● YOUR OBJECTIVE: Could you copy out each of the records below word for word, leaving out the pictures?

● DATA SECTION:

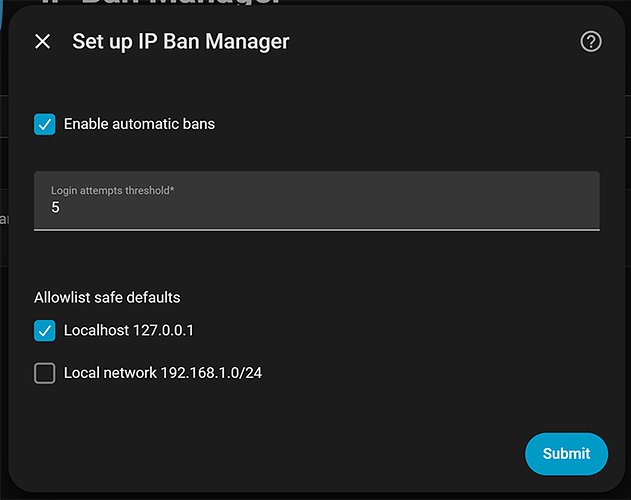Focus the Login attempts threshold field
Viewport: 631px width, 500px height.
point(317,201)
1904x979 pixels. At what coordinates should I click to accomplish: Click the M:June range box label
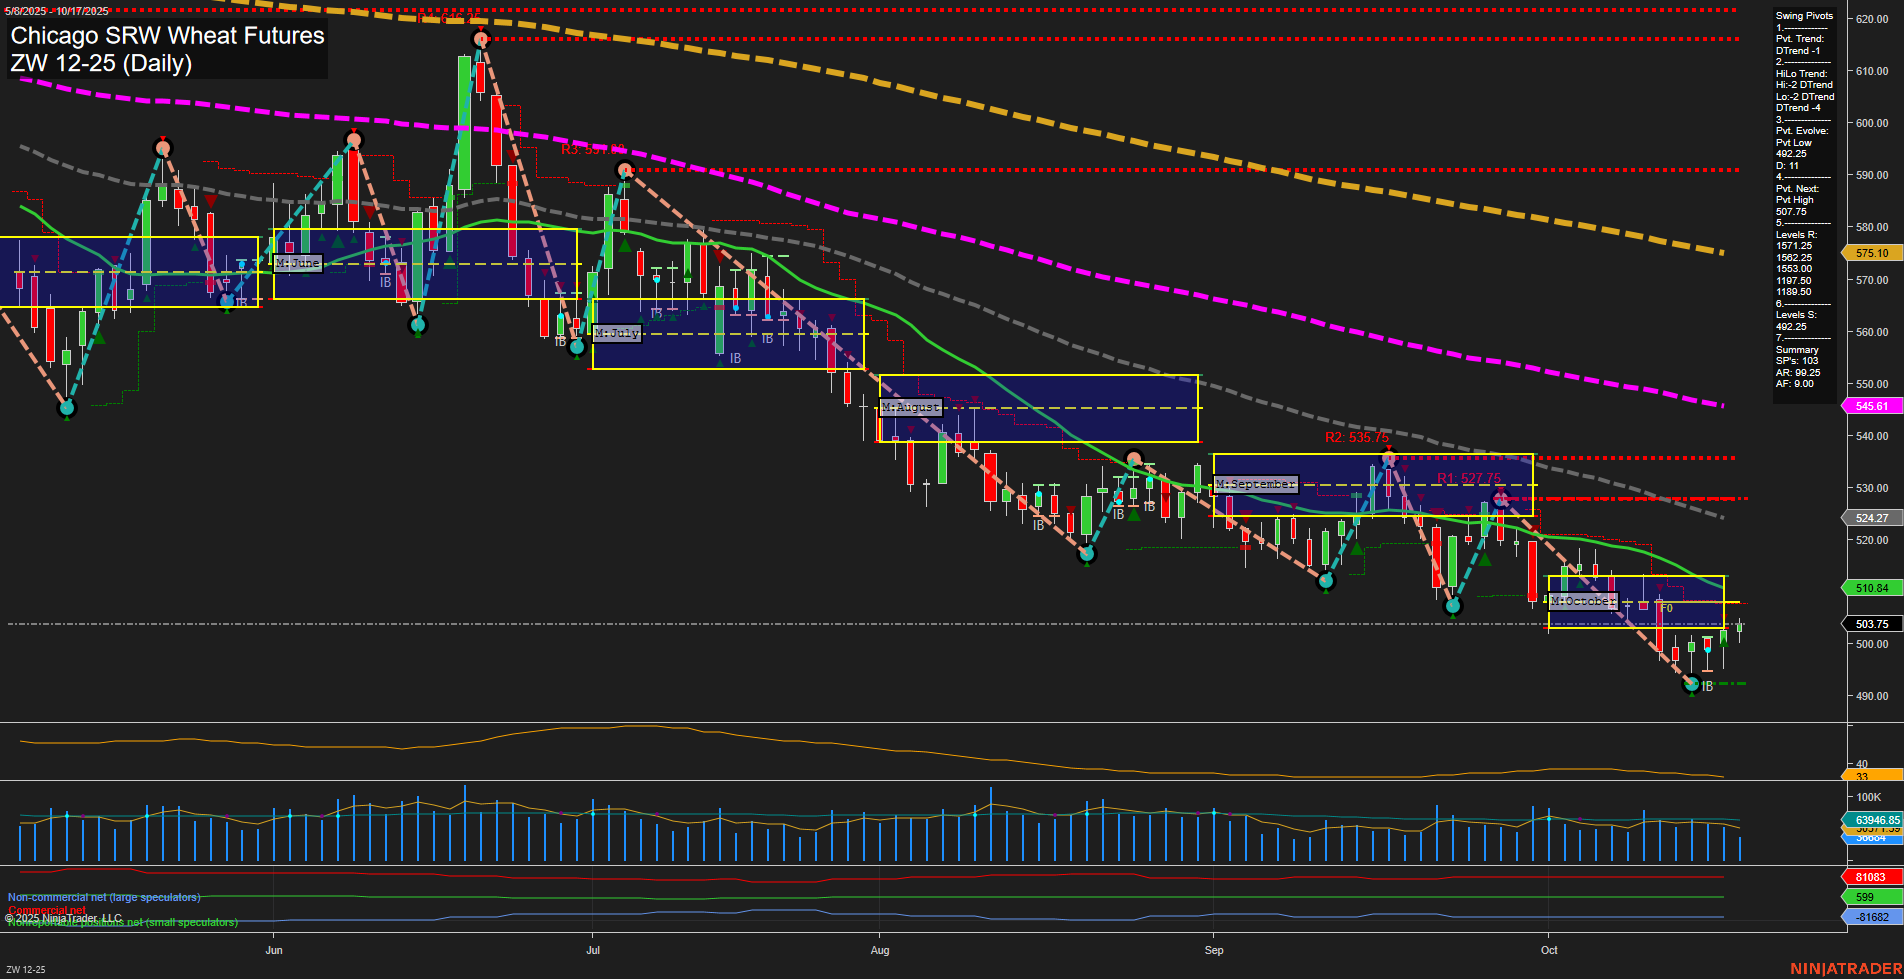pos(297,263)
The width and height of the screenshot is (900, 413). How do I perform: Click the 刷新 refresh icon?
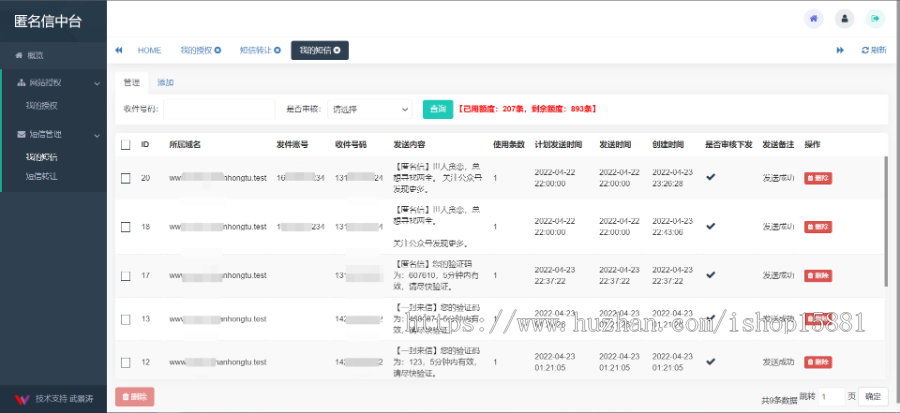pyautogui.click(x=872, y=50)
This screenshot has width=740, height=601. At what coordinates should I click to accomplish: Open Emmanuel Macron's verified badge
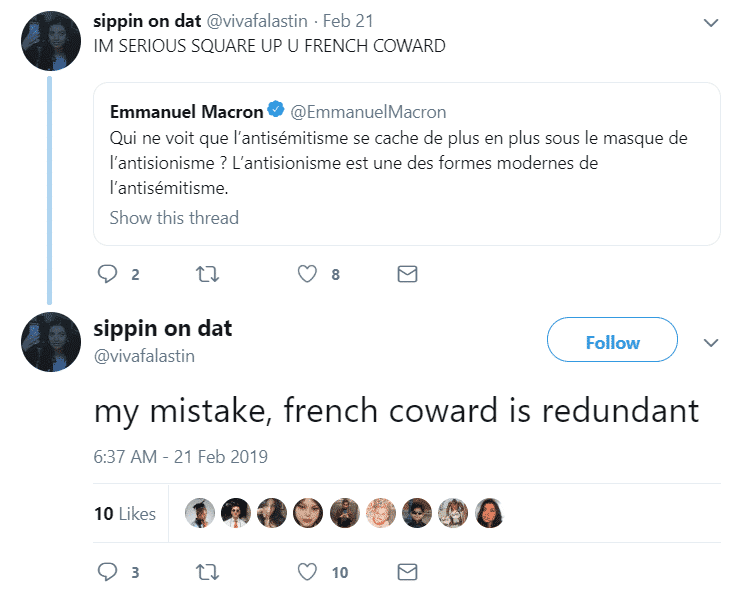point(276,109)
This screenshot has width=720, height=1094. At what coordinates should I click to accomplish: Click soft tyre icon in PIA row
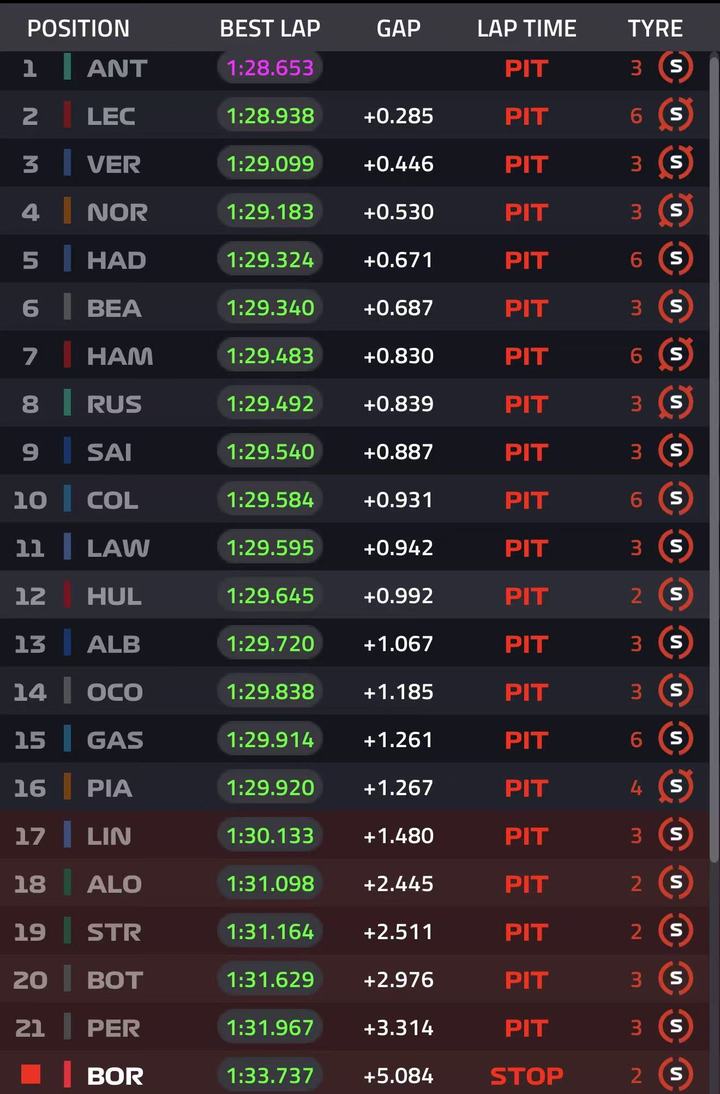coord(675,787)
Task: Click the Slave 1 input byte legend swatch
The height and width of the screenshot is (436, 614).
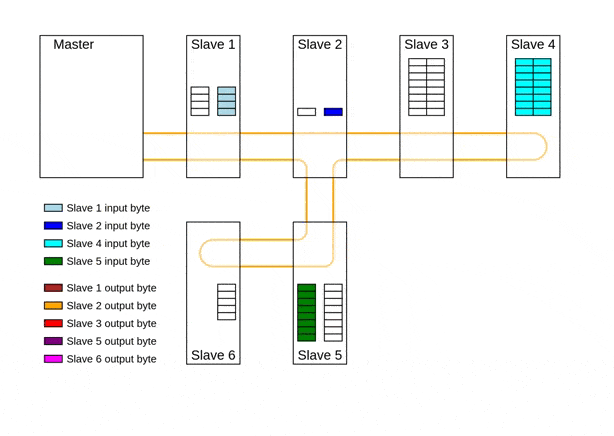Action: coord(53,208)
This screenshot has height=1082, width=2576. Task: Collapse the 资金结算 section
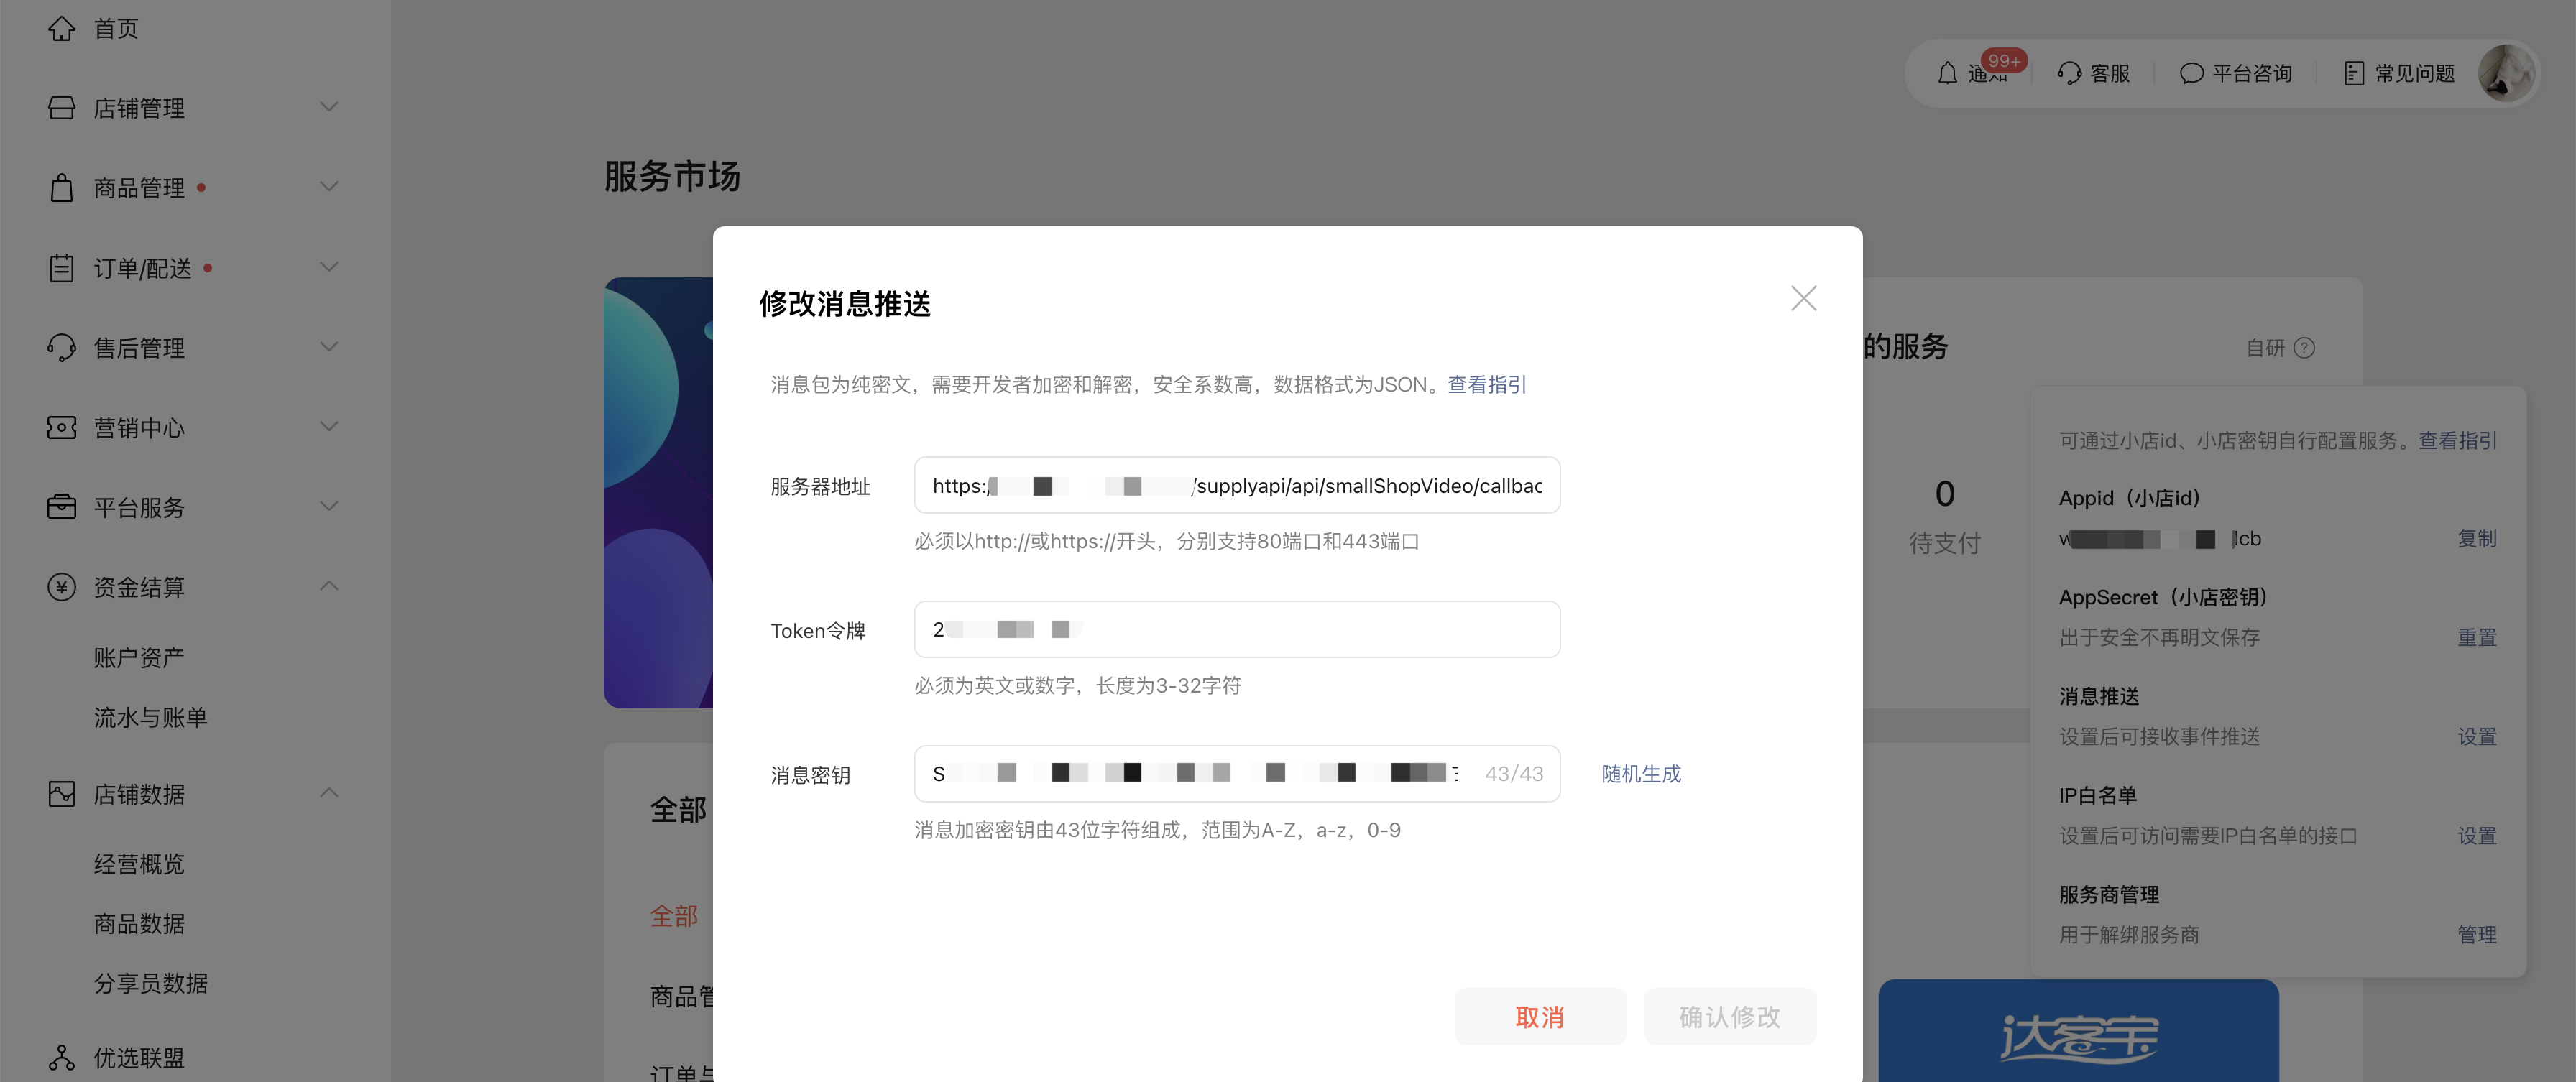pos(328,586)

● OUTPUT FOR THIS TASK:
Focus the Login attempts threshold field
Viewport: 631px width, 500px height.
point(317,201)
1904x979 pixels. At what coordinates should I click to accomplish: Click the M:June range box label
pos(297,263)
The width and height of the screenshot is (900, 413). How do I perform: Click the 刷新 refresh icon?
pyautogui.click(x=872, y=50)
This screenshot has width=740, height=601. At what coordinates should I click to accomplish: Open Emmanuel Macron's verified badge
point(276,109)
This screenshot has width=720, height=1094. At what coordinates should I click to accomplish: Click soft tyre icon in PIA row
coord(675,787)
Task: Click the Slave 1 input byte legend swatch
The height and width of the screenshot is (436, 614).
Action: coord(53,208)
This screenshot has height=1082, width=2576. Task: Collapse the 资金结算 section
pos(328,586)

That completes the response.